* _Short task_: Count the lines in the records below that contain the word "should", and reply with that number alone.

* _The records_:

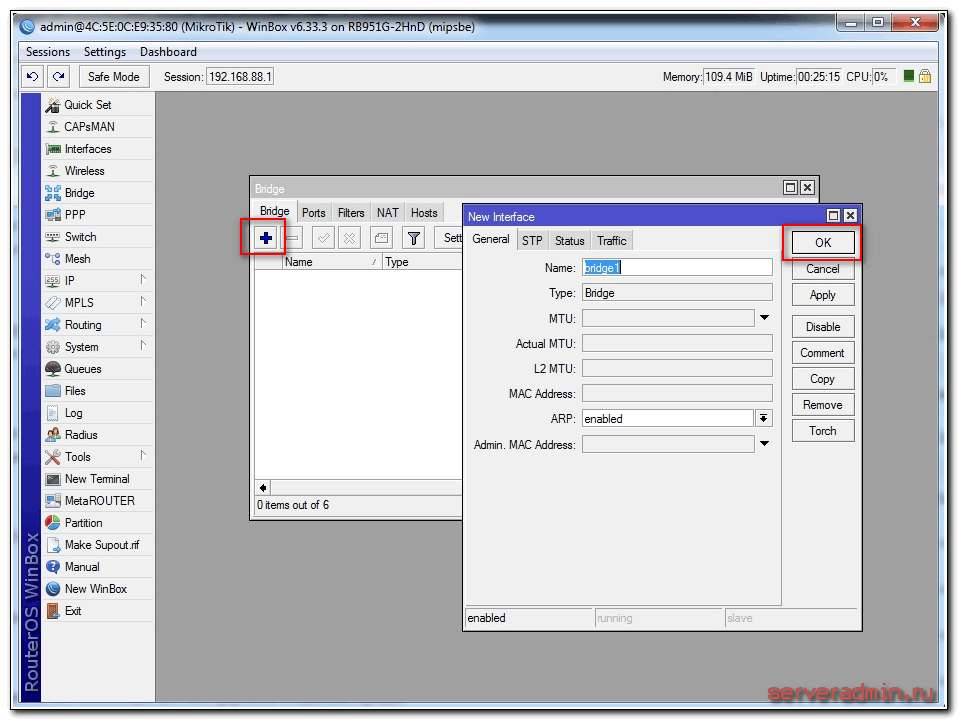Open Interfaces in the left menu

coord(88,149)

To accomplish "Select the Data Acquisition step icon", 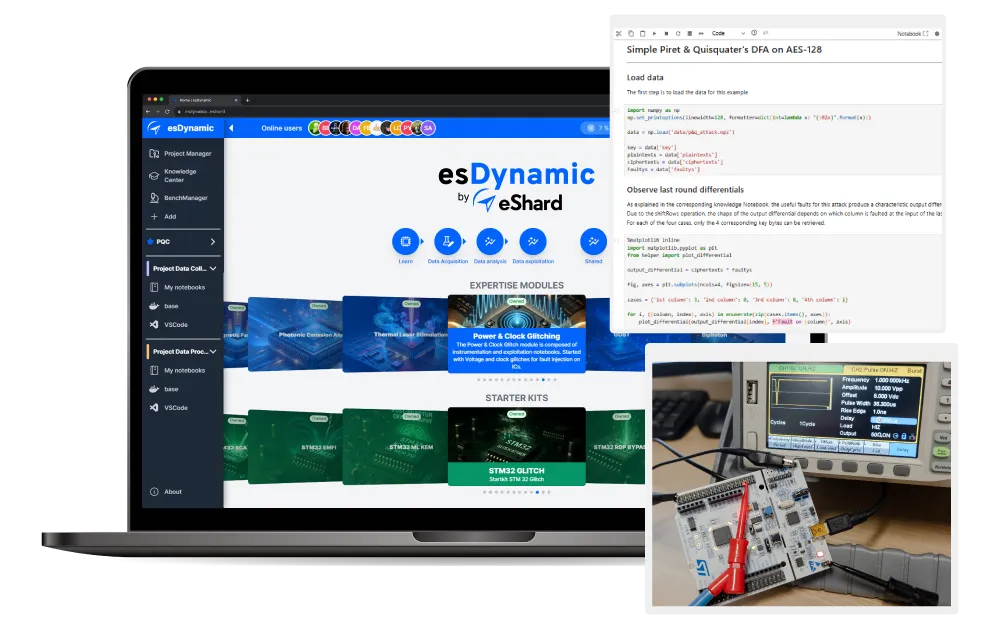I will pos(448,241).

--

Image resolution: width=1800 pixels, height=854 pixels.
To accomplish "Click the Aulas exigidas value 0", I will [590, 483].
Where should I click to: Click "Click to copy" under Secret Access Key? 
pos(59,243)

==

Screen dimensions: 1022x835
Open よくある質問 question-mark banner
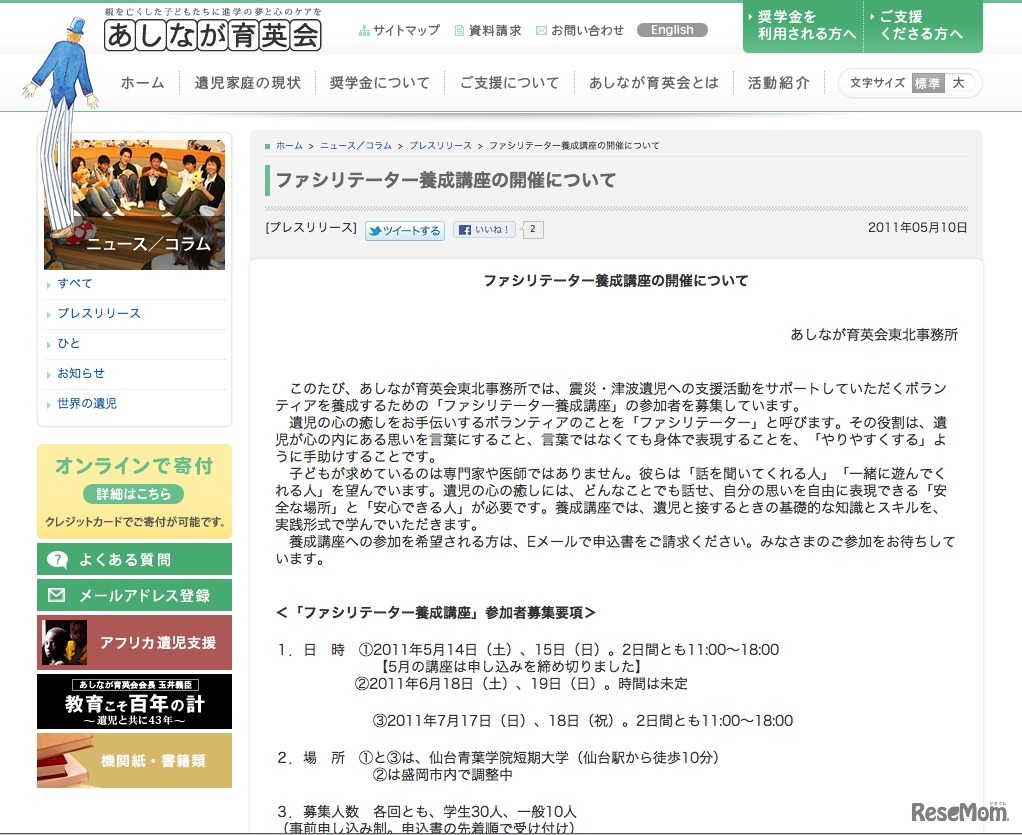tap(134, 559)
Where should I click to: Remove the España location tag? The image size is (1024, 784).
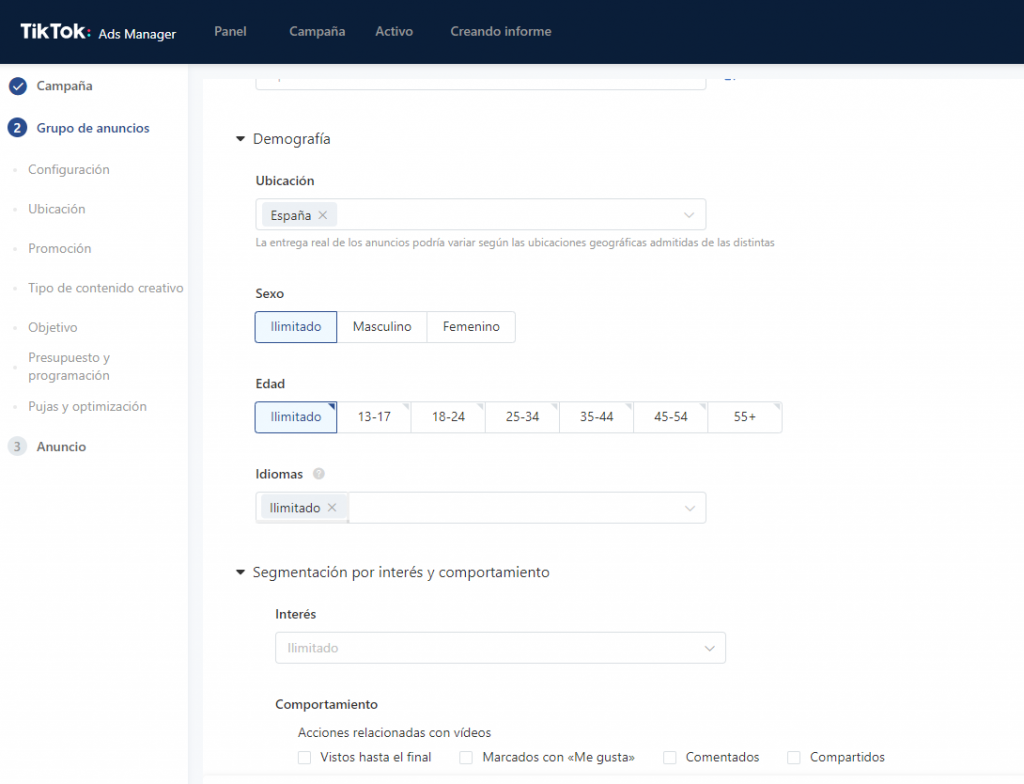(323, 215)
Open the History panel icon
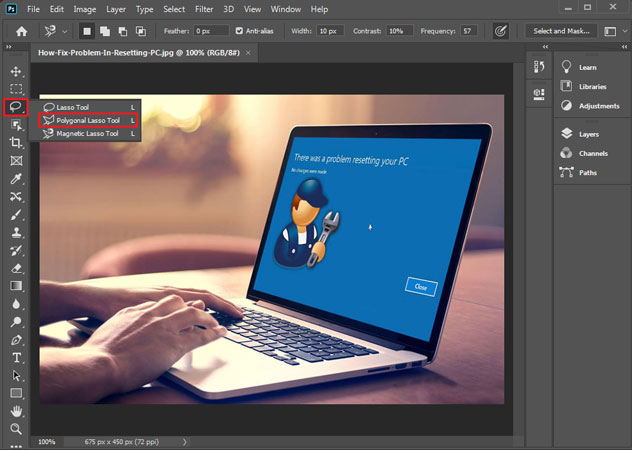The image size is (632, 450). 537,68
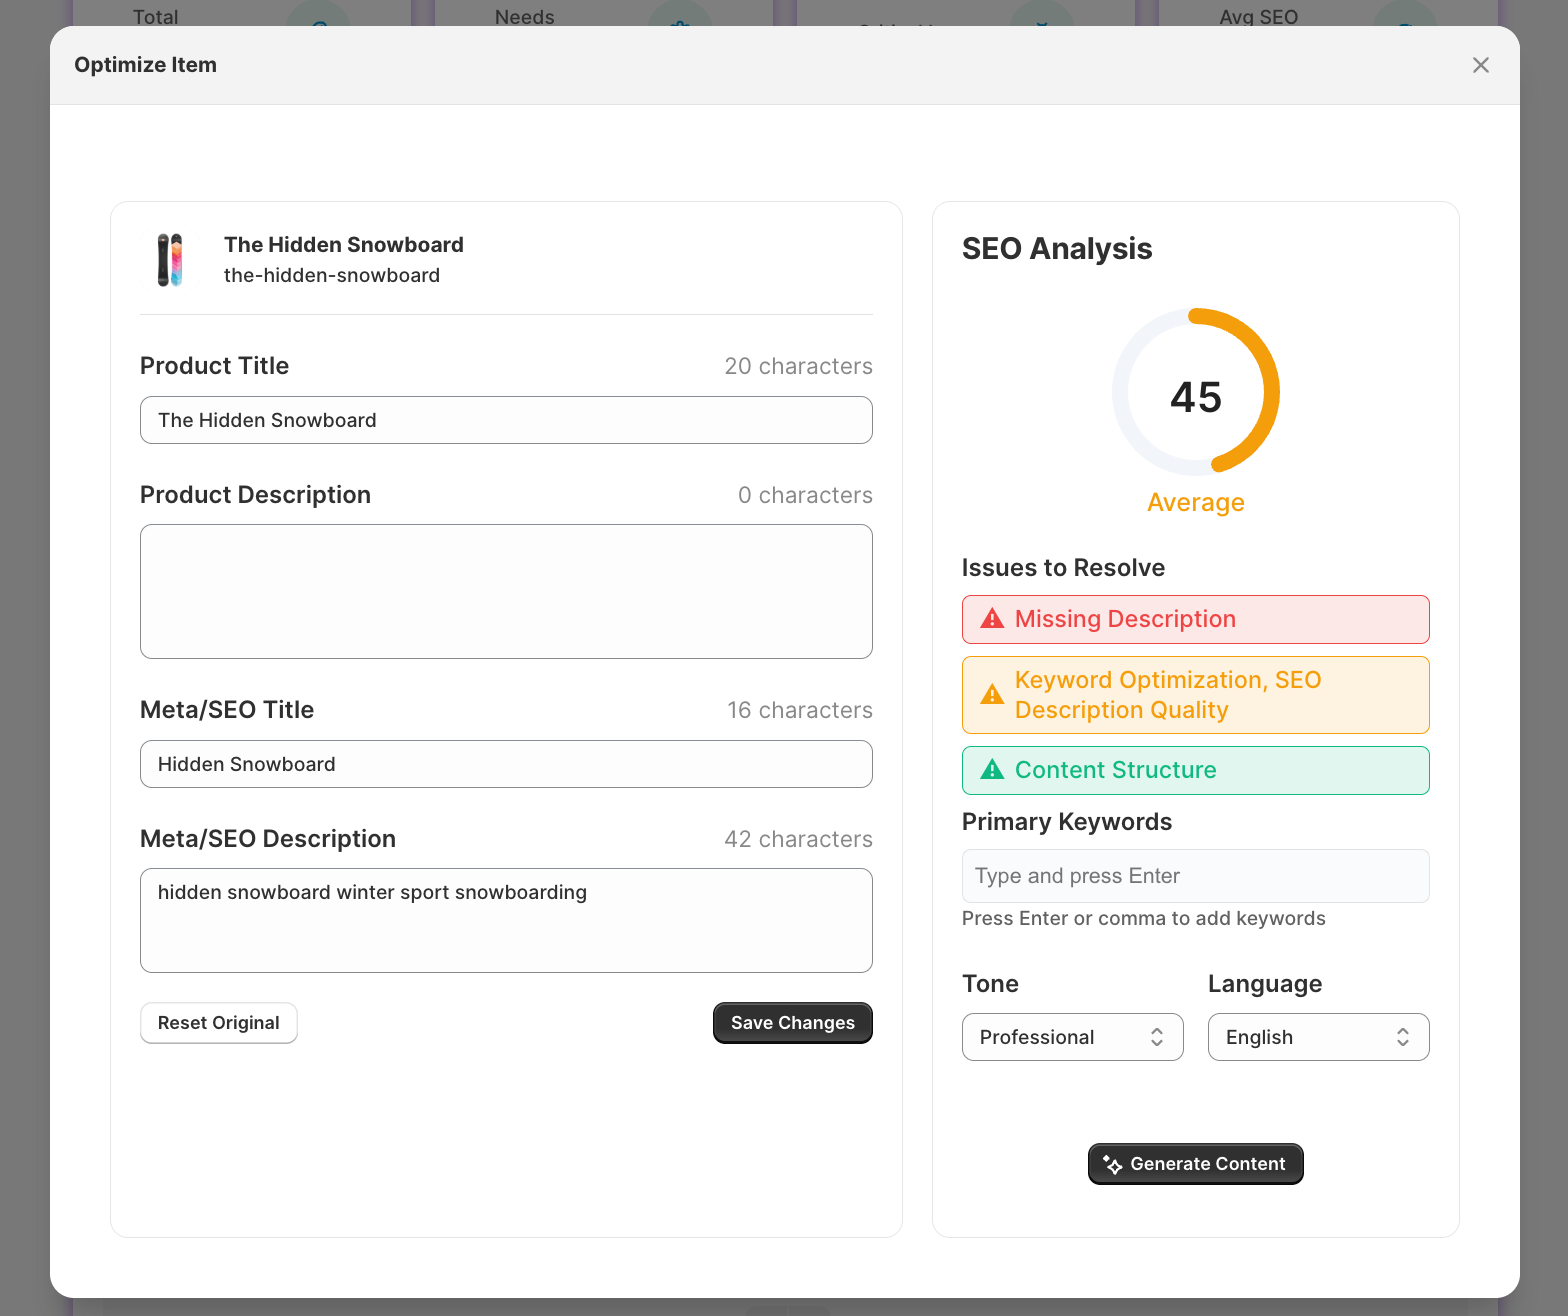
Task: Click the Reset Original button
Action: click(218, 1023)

* _Correct answer_: 2